DieJustAsHappy | March 24, 2019 at 8:15 pm

As good of an explanation as any. (Took me four attempts to Login to make this comment. Page reloading errors. Done with this site for the day.)

I just read the summary. No American could be found having actually conspired with the Russians among 330 million citizens, including one President Trump. No underlying crime makes prosecuting obstruction of justice very difficult (one of those “hard issues of fact and law”, so, so hard) and along with “no conclusion”, a bluntly worded (by Barr) lack of evidence.

I still stand by the Presidency’s authority to fire the director of the FBI. The very fact the Mueller probe came to a conclusion flies in the face of obstruction. This two year shot across the bow doesn’t change my view of the Constitutional structure of the executive branch.

A Special Prosecutor is neither a judge nor a jury so he cannot determine innocence or guilt; at best, he can present unproven allegations and associated evidence.

Where James Comey assumed the role of a prosecutor in the Hillary email case, Mueller assumed the role of an FBI agent in the Trump obstruction investigation; he presented the allegations, but decided not to decided. Almost two years and $40 million dollars and Mueller takes the opportunity to keep the investigation alive after he walks away.

Now we’ll have to listen to the Democrats in the house count the angels on the head of pin for the rest of Trumps first term.

Close The Fed | March 24, 2019 at 9:20 pm

I put up with Obama for 8 years. But when my candidate won, the left negated our victory. The DNC server(s) were never examined. I spent 3 years in the Army and my clearance was above top secret. If I had done what she had done, I’d have been in prison for a VERY long time.

President Trump should direct A.G. Barr to re-examine the DNC matter and to prosecute Hillary Clinton. There’s no OBJECTIVE reason for her to be above the law.

Somehow the shrew has used vinegar to stay above the law. She’s not Obama, the first black president. No reason to spare her the justice others have endured for far less than she did.

    Milhouse in reply to Close The Fed. | March 24, 2019 at 11:26 pm

    Is she still within the statute of limitations?

      CorkyAgain in reply to Milhouse. | March 24, 2019 at 11:52 pm

      More to the point is there any pertinent evidence that she or her minions haven’t already destroyed?

      Talk about obstruction of justice!

      Close The Fed in reply to Milhouse. | March 25, 2019 at 10:47 am

      I don’t know the statute for these crimes. However, regardless, she probably has some income from government “employment” so it would be appropriate to strip that from her, even if she can’t be imprisoned.
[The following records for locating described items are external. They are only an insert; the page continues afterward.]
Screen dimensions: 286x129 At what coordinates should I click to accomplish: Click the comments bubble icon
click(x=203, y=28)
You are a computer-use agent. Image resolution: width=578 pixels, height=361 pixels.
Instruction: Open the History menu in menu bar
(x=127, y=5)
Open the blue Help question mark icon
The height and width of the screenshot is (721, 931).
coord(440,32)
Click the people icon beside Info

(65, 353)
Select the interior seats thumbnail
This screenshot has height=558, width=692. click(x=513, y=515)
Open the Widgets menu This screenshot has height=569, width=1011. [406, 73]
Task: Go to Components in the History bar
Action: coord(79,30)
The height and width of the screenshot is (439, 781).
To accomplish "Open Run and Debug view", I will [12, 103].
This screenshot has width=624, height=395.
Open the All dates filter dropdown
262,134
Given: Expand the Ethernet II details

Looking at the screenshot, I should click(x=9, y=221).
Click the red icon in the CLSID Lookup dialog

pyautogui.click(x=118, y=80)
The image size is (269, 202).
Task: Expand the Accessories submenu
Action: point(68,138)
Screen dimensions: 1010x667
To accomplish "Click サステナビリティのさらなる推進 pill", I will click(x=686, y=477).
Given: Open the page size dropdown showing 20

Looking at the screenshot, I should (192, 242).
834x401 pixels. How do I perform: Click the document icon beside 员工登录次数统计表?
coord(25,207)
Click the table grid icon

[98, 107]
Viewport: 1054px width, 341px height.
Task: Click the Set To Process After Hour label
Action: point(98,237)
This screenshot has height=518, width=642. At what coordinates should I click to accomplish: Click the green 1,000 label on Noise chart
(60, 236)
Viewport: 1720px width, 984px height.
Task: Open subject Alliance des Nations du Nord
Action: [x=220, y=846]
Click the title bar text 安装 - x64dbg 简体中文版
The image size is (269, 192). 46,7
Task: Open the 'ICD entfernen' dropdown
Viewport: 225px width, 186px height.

Yes, after his first report found no evidence that bias influenced actions, despite that report being replete with examples of bias.

Dems are engaged in projection. They know that if the Russians had tried to co-opt them, they would have agreed to anything (sold the country out) to win the election. (Think of Hillary’s sale of US uranium to the Russians for a speaking fee.) (Think of Hillary’s hiring a Brit to fabricate the dossier; the use of cutouts to do the hiring proves she knew it was wrong.) (Think of Hillary’s dirty tricks to Bernie’s campaign.) Therefore, they reason (projection), Trump’s like me and must have done the same. But Trump’s not like them; he’s essentially honest and cares for America.

I never expected the dems to change regardless of how innocent Trump was shown to be. The republicans are a question. Will the report move them off the fence in supporting Trump? It should remove uncertainty about his guilt; will that translate to a more unified position in re policies and the election?

The best defense is a good offense.

Time to turn the investigation onto obama, clinton, schiff, wassermanshultz, etc.